◆ **Direction**: Reproduce verbatim the portion of the records below that begins with the line containing "At what coordinates" and ends with the line containing "(x=218, y=278)", including both of those lines.

◆ **Information provided**:
^^^^^^^^

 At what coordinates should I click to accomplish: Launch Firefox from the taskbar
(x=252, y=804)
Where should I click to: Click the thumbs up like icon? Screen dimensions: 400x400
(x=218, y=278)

^^^^^^^^

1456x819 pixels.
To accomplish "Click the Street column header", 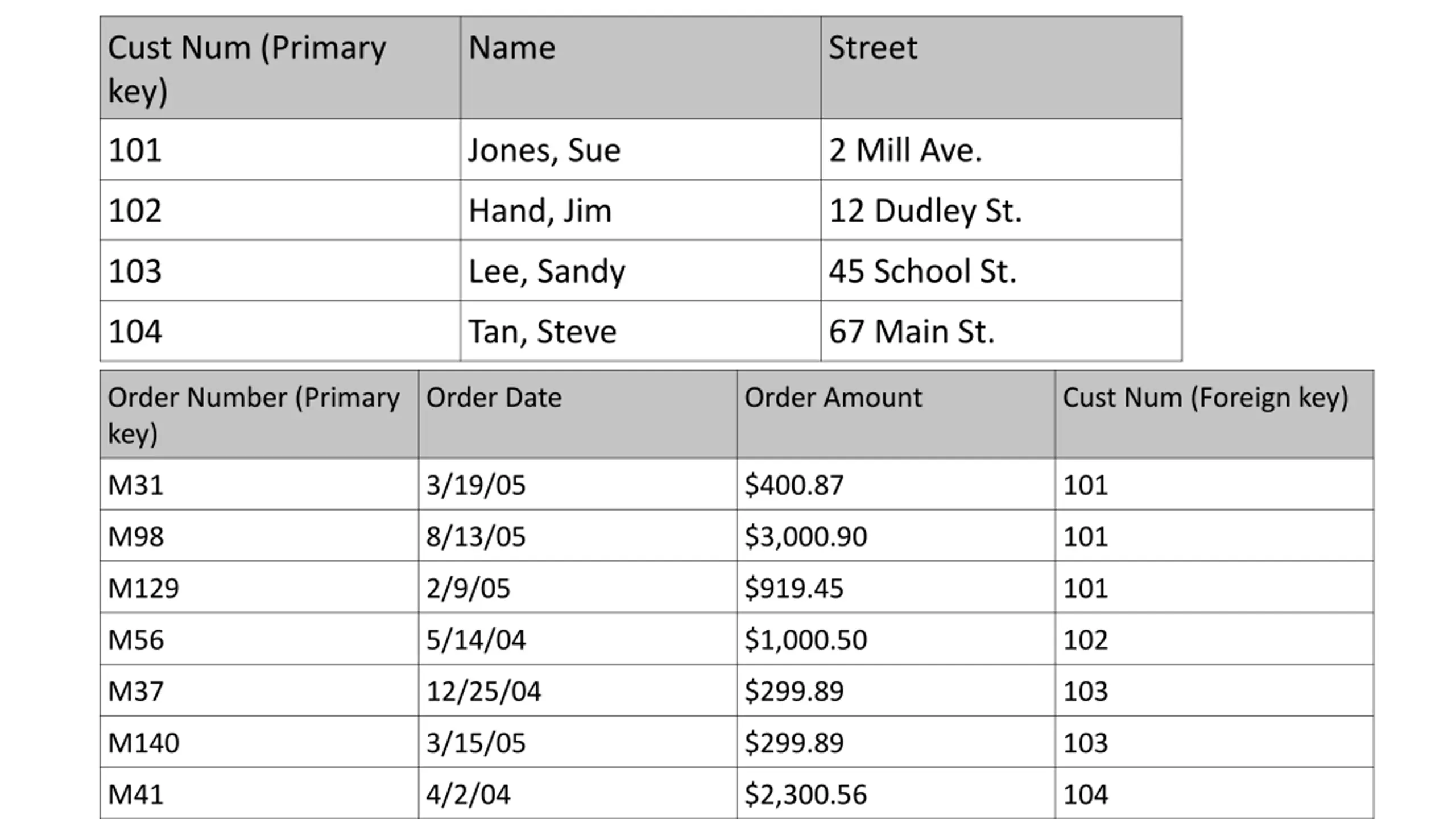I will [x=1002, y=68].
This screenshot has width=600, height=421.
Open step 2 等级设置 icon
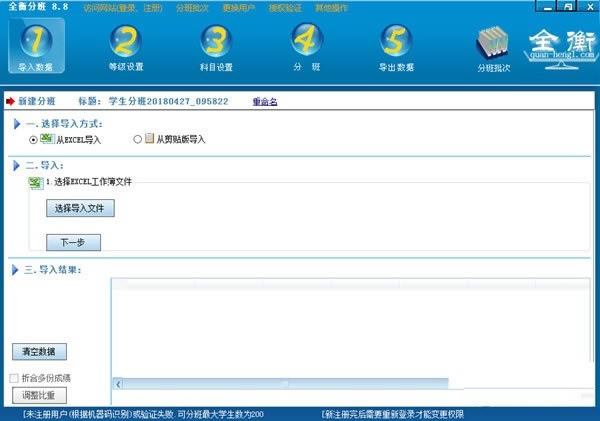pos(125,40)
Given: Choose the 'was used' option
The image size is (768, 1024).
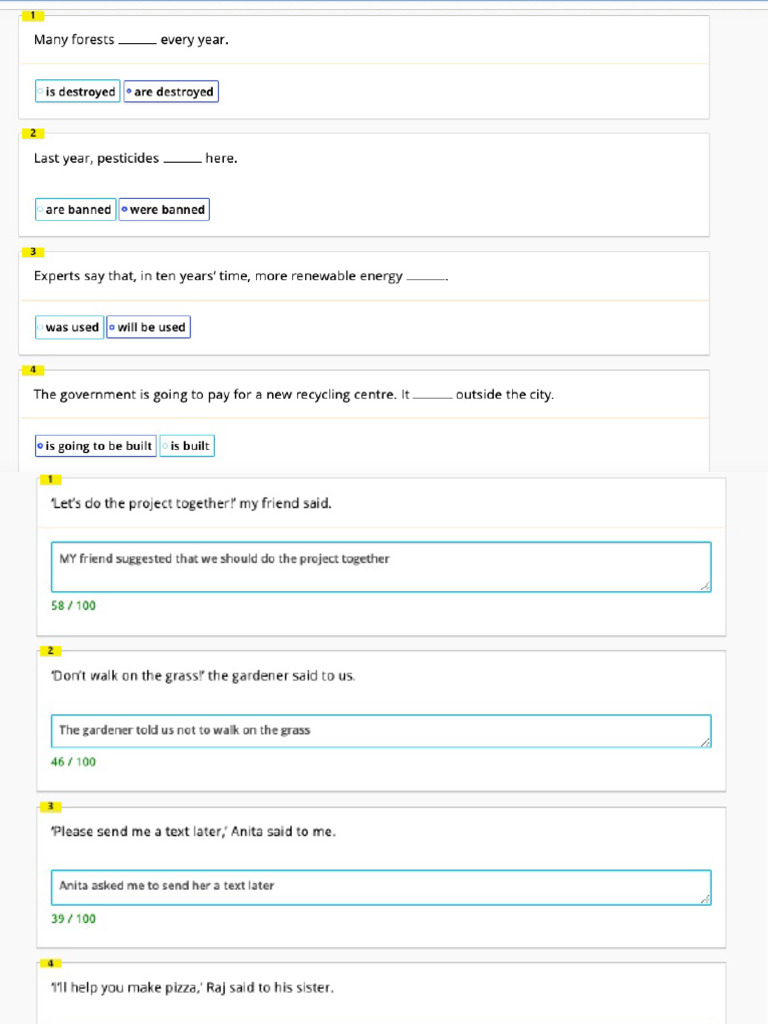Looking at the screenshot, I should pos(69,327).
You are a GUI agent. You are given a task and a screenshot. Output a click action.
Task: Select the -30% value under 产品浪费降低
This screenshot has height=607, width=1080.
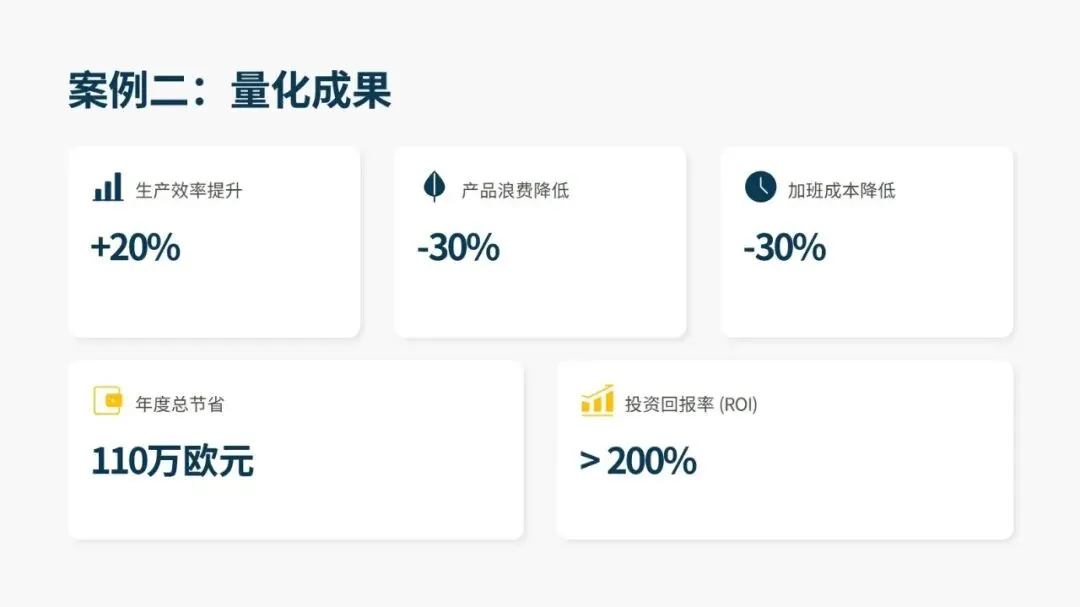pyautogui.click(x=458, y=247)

^^^^^^^^

◆ **Exercise answer**:
 At what coordinates should I click to accomplish: Launch Firefox from the taskbar
(x=252, y=804)
Where should I click to: Click the thumbs up like icon? Screen dimensions: 400x400
(x=218, y=278)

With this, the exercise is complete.